Yesterday I tried to look into the differences between using Zookeeper vs Consul for service discovery. In summary I don’t think that Consul has anything that Zookeeper can’t accomplish, but Consul comes with it built-in.
How it works
I like to think of Consul in terms of two communication layers: the client communication layer, and the Consul servers communication layer.
All consul clients have a consul agent running alongside the actual service (similar to Netflix’s sidecar pattern). These agents have two jobs:
- Do health checks
- Maintain service registration and liveness
Consul agents provides built-in health check service where it will run a list of specified scripts at specified intervals and check the output of those scripts to mark the service as healthy or not. The agent will also expose these health checks via HTTP. The user will configure the health checks and provide the script to run so you can easily plug in scripts to check for disk space, memory usage, load average, TCP checks, ping, etc.
The Consul agents also take care of registration and liveness. It registers the client service to a central service registry (more on this later). It also maintains gossip-style connections with other clients. This gossip protocol distributes 3 pieces of information:
- Available servers
- Failure detection (via heartbeats)
- Broadcasting new messages/events (e.g. new leader)
Consul servers are at the core of the service discovery system. They are the final source of truth of what services are out there for what service types. The servers operate in a cluster that uses the RAFT consensus protocol to coordinate requests and transactions.

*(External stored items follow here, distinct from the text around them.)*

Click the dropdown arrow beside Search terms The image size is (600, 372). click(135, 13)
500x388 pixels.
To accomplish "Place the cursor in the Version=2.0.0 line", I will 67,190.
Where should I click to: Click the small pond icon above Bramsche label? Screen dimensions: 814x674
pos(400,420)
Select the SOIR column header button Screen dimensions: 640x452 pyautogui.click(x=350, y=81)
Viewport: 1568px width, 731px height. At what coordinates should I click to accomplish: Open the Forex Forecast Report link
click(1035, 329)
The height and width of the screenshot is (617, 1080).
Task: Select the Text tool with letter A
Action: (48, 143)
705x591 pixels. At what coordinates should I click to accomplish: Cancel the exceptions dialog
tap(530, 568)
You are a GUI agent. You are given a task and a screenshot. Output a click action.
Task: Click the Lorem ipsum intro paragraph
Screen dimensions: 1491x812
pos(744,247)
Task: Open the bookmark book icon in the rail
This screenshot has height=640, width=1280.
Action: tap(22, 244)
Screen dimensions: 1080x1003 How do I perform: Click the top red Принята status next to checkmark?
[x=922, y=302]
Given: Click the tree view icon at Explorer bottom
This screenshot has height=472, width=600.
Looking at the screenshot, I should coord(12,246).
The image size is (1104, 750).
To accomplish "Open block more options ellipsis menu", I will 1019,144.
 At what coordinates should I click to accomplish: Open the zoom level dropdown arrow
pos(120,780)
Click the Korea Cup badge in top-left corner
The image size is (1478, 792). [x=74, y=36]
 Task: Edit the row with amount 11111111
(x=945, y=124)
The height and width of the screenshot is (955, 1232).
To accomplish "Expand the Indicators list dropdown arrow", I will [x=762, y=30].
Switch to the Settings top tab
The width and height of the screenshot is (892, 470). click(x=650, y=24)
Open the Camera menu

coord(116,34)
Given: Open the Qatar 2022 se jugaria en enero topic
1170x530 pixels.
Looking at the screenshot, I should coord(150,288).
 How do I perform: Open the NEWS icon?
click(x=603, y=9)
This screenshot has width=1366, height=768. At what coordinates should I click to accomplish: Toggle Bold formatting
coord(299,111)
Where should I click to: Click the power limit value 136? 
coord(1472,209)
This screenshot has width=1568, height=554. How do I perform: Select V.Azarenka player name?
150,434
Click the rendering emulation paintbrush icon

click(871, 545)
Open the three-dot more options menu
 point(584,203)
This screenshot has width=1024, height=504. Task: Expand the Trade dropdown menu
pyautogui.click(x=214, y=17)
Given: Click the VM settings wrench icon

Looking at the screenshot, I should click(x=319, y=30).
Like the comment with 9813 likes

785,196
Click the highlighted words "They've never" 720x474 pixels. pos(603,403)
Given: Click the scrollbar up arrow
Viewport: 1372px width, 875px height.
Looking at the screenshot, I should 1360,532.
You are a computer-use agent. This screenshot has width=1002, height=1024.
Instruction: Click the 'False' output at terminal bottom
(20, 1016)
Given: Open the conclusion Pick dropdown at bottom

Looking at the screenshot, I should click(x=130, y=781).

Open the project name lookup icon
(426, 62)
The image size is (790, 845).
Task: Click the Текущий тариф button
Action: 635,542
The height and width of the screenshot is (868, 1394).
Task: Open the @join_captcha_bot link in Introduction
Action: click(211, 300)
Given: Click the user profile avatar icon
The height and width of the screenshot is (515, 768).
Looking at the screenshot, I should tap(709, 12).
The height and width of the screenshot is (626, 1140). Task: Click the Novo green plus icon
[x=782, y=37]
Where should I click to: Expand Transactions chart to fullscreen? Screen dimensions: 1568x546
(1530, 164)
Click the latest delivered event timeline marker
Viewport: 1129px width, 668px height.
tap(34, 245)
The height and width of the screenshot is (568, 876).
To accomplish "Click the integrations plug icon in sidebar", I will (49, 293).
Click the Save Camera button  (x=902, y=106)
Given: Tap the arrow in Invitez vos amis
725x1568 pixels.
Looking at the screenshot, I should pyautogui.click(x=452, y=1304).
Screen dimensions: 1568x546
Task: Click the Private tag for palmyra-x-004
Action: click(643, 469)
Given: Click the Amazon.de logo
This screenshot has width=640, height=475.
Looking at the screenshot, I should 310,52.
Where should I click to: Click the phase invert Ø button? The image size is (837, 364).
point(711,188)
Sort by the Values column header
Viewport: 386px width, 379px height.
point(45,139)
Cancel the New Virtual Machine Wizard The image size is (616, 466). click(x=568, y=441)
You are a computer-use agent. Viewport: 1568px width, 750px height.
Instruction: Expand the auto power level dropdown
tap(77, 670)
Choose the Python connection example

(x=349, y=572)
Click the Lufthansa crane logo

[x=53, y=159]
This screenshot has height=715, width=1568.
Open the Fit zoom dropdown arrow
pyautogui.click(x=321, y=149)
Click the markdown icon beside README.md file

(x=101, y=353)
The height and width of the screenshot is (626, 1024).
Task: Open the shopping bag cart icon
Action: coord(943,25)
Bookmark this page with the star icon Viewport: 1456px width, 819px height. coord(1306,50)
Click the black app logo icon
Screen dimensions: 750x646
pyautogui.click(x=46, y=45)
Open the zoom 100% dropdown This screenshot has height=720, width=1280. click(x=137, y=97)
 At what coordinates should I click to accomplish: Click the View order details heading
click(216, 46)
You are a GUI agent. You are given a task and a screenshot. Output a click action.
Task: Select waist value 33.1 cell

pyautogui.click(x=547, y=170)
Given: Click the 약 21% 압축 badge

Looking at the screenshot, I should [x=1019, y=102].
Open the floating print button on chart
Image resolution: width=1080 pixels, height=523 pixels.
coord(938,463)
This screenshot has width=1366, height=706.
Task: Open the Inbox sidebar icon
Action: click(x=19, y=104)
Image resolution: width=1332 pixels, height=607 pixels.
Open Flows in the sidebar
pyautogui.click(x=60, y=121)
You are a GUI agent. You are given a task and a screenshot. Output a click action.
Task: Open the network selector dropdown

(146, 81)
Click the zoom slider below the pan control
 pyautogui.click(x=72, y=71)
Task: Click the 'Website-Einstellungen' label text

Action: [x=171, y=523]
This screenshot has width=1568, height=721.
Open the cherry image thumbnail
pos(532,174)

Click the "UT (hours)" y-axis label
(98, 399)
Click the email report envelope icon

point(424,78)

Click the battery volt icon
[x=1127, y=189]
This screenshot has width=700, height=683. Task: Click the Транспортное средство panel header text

The Consul servers also participate in their own gossiping but this is between data centers. It operates very similarly to the clients and the purpose of this gossip is to broadcast available servers and any new messages.
Consul vs Zookeeper
I would summarize the difference between Zookeeper and Consul as: Consul is what you would get if you built a cross-data center service discovery on top of Zookeeper for a global distributed system. It basically just comes built-in a bunch of features that you would probably find yourself building for your global service discovery.
- Lightweight service discovery agent that would register services to the discovery cluster and also keep track of & cache the list of available servers.
- Health checks on the service that would remove/add services to the cluster if it is unhealthy/healthy.
- Local service discovery clusters in each data center that would talk to other local cluster in other data centers for cross-dc service discovery.
- Some sort of exposed HTTP dashboard to view service health and registration on individual servers as well as a global dashboard.